The next of the Seven Deadly Sins is avarice, or greed. Like lust and gluttony, this one is also about excess and wrong focus. We should work for a living, we can enjoy the fruits of our labors, but when money and material goods become the focus of our lives, that is a sin. When we take more than our share, commit sins in order to get wealth, or become too greedy to give to the poor, we are certainly in a condition of sin.
I have, through years of effort, gained a positive outlook toward profit (yeah, you can’t sustain a business without profit) and have even managed to get over feeling that prices should be kept as low as possible for decency’s sake. I think that I still run my business with decency, and I am still very conscious of workers’ rights, ethical sourcing, and corporate responsibility. But it is easy to be caught up in avarice, even for a simple living advocate like me.
It’s easy, for one thing, to think that having more money equals security, or that having more stuff equals comfort — to confuse possessions with safety. It’s also easy to confuse monetary worth with actual worth.
My older brother said money was the way to keep score: the way you could tell you were successful. He took his own life, so he is not a good example of how to be successful, but I think a lot of people agree. “He who dies with the most toys wins” may be a more popular bumper sticker than “Live simply that others may simply live.”
Basing your happiness on your goods doesn’t work. It was Socrates who said, “He who is not contented with what he has, would not be contented with what he would like to have.” And it might have been J. P. Morgan who, when asked how much money is enough, said, “A little more.”

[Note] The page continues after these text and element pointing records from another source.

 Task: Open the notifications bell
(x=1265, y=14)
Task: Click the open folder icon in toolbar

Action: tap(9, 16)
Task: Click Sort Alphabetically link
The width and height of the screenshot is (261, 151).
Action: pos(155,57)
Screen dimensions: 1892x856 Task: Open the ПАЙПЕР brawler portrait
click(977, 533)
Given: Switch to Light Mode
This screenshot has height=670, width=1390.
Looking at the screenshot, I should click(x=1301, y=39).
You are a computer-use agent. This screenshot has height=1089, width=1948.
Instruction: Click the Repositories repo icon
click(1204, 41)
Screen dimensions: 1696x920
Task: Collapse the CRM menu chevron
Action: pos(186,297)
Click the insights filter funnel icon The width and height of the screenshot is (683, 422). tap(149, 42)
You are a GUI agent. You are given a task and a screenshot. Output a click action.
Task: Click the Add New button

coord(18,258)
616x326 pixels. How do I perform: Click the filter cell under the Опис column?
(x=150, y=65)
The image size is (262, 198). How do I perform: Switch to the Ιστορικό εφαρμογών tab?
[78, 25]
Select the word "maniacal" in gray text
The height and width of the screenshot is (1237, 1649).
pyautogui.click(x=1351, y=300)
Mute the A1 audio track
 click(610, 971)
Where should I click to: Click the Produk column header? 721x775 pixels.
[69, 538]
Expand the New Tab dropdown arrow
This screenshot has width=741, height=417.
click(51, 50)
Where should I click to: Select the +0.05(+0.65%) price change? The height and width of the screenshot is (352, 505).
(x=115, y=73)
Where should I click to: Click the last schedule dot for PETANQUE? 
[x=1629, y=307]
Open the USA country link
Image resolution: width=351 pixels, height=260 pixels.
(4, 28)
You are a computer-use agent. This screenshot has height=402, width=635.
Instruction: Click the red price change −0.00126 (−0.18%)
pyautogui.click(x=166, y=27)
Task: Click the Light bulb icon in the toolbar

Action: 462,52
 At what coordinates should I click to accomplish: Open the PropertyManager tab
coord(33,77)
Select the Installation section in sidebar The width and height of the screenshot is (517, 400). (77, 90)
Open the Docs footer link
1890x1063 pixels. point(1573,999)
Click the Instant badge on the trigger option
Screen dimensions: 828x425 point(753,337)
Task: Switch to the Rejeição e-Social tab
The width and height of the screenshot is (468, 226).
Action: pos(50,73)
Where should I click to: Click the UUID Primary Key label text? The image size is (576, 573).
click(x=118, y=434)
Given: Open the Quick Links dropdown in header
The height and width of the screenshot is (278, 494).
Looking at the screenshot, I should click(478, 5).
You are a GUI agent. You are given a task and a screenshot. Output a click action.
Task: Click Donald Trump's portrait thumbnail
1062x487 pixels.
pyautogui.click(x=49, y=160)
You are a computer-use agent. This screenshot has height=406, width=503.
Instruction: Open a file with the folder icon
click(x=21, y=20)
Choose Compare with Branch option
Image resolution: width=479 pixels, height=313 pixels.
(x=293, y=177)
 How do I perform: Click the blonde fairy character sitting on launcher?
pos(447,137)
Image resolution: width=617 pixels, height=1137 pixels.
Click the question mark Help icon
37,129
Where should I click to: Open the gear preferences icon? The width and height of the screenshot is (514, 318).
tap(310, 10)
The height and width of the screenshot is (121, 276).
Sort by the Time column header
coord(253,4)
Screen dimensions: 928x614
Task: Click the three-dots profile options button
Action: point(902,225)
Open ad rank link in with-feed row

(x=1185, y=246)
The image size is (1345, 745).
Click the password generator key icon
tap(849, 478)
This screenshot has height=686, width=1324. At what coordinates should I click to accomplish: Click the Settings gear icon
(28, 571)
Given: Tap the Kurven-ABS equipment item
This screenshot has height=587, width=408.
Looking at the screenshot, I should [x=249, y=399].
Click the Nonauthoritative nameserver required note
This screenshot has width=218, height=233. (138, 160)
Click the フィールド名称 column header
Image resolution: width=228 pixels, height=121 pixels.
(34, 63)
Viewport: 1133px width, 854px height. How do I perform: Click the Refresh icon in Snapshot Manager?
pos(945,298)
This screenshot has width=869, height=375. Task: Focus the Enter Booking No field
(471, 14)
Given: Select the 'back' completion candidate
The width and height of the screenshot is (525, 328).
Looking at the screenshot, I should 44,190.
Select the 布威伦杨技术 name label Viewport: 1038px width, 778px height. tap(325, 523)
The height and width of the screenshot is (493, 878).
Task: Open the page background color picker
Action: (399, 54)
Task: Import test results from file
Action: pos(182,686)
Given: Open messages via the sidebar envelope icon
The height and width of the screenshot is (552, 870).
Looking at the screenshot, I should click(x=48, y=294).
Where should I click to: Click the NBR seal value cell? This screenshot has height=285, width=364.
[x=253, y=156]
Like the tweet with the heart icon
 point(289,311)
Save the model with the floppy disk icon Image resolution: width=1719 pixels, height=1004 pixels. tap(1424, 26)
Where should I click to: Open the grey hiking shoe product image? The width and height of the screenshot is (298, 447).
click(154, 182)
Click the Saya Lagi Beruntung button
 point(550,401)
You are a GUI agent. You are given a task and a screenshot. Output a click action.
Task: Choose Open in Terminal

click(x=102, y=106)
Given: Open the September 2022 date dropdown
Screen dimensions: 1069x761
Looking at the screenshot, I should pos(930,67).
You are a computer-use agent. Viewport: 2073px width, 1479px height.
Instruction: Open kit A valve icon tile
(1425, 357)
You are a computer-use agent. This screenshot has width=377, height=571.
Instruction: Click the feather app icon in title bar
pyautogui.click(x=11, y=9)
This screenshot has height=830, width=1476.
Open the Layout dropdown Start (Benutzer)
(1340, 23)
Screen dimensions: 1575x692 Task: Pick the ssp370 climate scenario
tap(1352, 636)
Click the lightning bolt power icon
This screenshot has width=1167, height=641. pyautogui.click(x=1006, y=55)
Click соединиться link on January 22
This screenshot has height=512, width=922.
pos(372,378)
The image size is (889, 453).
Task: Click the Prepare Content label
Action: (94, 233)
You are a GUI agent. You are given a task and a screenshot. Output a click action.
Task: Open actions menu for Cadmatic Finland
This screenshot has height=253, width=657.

The Bible takes it further. Avarice, the love of money, is “the root of all evil.” History shows that people do terrible things for money. It also shows that we do terrible things for love, for politics, and for God. But when we are willing to tolerate the selling of children into slavery in order to save money on coffee — as most Americans are — that surely is an indication that we have allowed the sin of avarice into our lives.
As I was writing, a tweet linking to this article came by on my screen: The Guide to Wealth. It mentions sin but doesn’t focus on it. The focus is on happiness and satisfaction. I think, though, that looking at the first three sins, we can see that sin interferes with happiness.
Lust, gluttony, and avarice are all about doing things we think will bring us pleasure and finding that instead they do us harm. It’s logical that sin should come to us in an appealing guise. If temptation always looked unpleasant, we would not be tempted by it. The trouble is that it looks appealing — it looks like excitement, satisfaction, and pleasure, but turns out to be humiliation, addiction, and harm.